My newly teen daughter is now traversing the neighborhood with her friends.
As the debate rages on as to if society these days is just more dangerous (or if we’re just more paranoid) or if the good ole days were more innocent and carefree (possibly), I have to come to terms with the fact that my daughter is ultimately more mobile than ever.
Of course, my parenting style is infused with my own life experiences – such as walking around the neighborhood of my youth against my parents wishes.

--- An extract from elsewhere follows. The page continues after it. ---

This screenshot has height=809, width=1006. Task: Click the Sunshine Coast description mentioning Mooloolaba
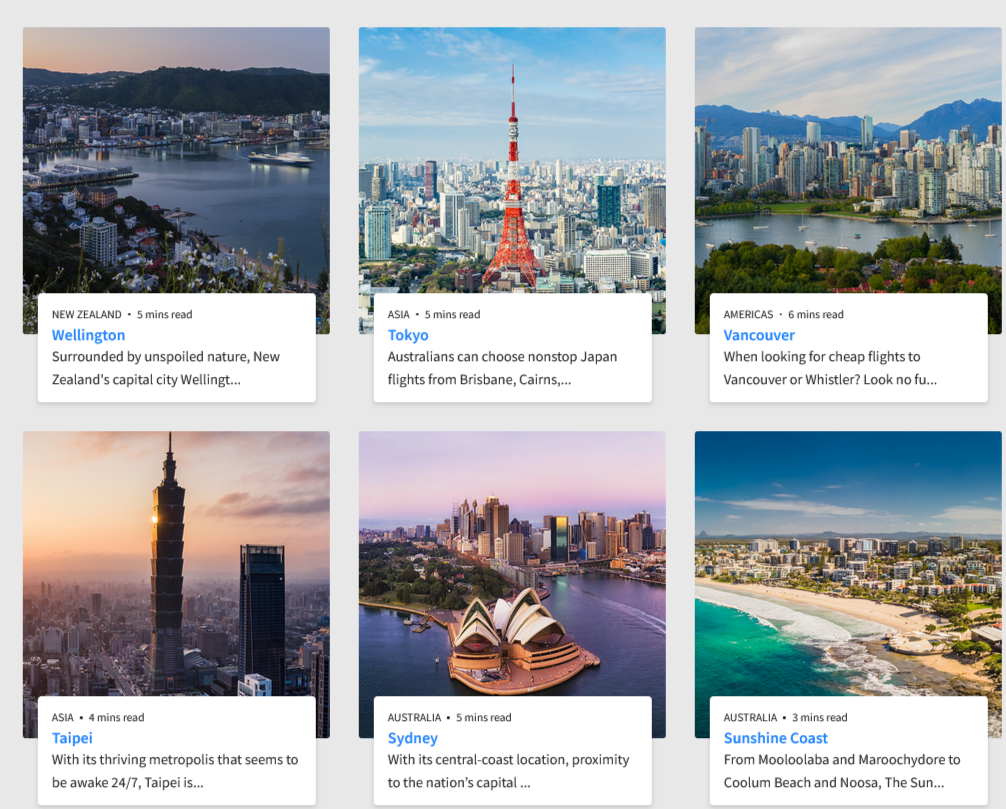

My earliest trips “out” were with my friend – we would walk down to Cunningham Pharmacy (in Houston). Past the Goony Golf, past the Library, down West Belfort, to the corner of South Post Oak. This is prior to the Kroger-plex that exists now. Just south down South Post Oak (at the time) was the AJ Foyt Dealership. Belden’s was also on that corner next to the Pharmacy. This was Belden’s first location, prior to moving to Braeswood square, where it currently resides. Can’t find pics right now, but I’m sure they exist.
Anyway, the reason that we would walk to this particular pharmacy was because they had the BEST candy selection. Seriously. Tiny candy coffins witch candy skeletons that went together like a puzzle, Gatorgum, and my first exposure to Big League Chew. Obviously, no kid could get enough of BLC, since it was impossible not to stick the whole bubblegum pouch into your mouth and strain your drooling jaws into submission.
But, I was a candy addict, and Cunningham Pharmacy had the candy fix I needed. I also ended up picking up a lot of Puggles and Smurfs there as well. My Puggles were a little more masculine……..uh……..scratch that. They weren’t masculine at all. What was I thinking?
Anyway, I also then think about the early trips that I took to Westwood Mall that were EXPRESSLY forbidden by my parents – that I did anyway.
So, I have to consider that my daughter will do things that I won’t like, but at least she’s got a cell phone (which did not exist in my life in the late 70’s/early 80’s) and is – so far – willing to text me her location when she’s walking around.
It will have to do, I suppose.
I so love that I can let my kids wander the neighborhood while we’re living here in Senegal, and I lament the fact that I’ll have to keep them more cooped up when we go home. They’re going to miss it, too, I’m sure. I think they both love the independence and I also think they are learning things that they just would not learn in the US…just by the fact that they are out, wandering from friend’s house to friend’s house, observing lots of different stuff. I always wanted this for my kids and I don’t feel like they can have it back in MI. If I do let them wander, I risk being called a negligent parent.
“I risk being called a negligent parent” – which is exactly what I would define my mother as, even back in the 70’s. There’s a difference between knowing where your kids are (or are supposed to be) and just letting them run wild – which we did. I’m glad your kids are experiencing that, although that whole power situation has got to be driving them crazy.
I remember as a kid, at about the age of 9 or 10, it was a rite of passage to take a walk through the neighborhood, down to the local 7-11 where I too, would get a candy fix. We would do this alone, without any siblings or friends. I look back on this now and think that maybe there may have been a bit of negligence on the part of my parents for doing this. I certainly would not allow my kids to do the same at that age. With that said, I look at that experience with fondness. I felt independent and brave. Since my little ones are so young yet, I can only wonder how my own parenting skills will develop and what that will mean in terms of their own independence and freedom.
Well, parenting skills are surprisingly based on your own life experiences, tempered with a more reality based approach based on how things are these days. 🙂
I’ve found everything to be a best-guess – you could spend eternity wondering about the ramifications of every decision.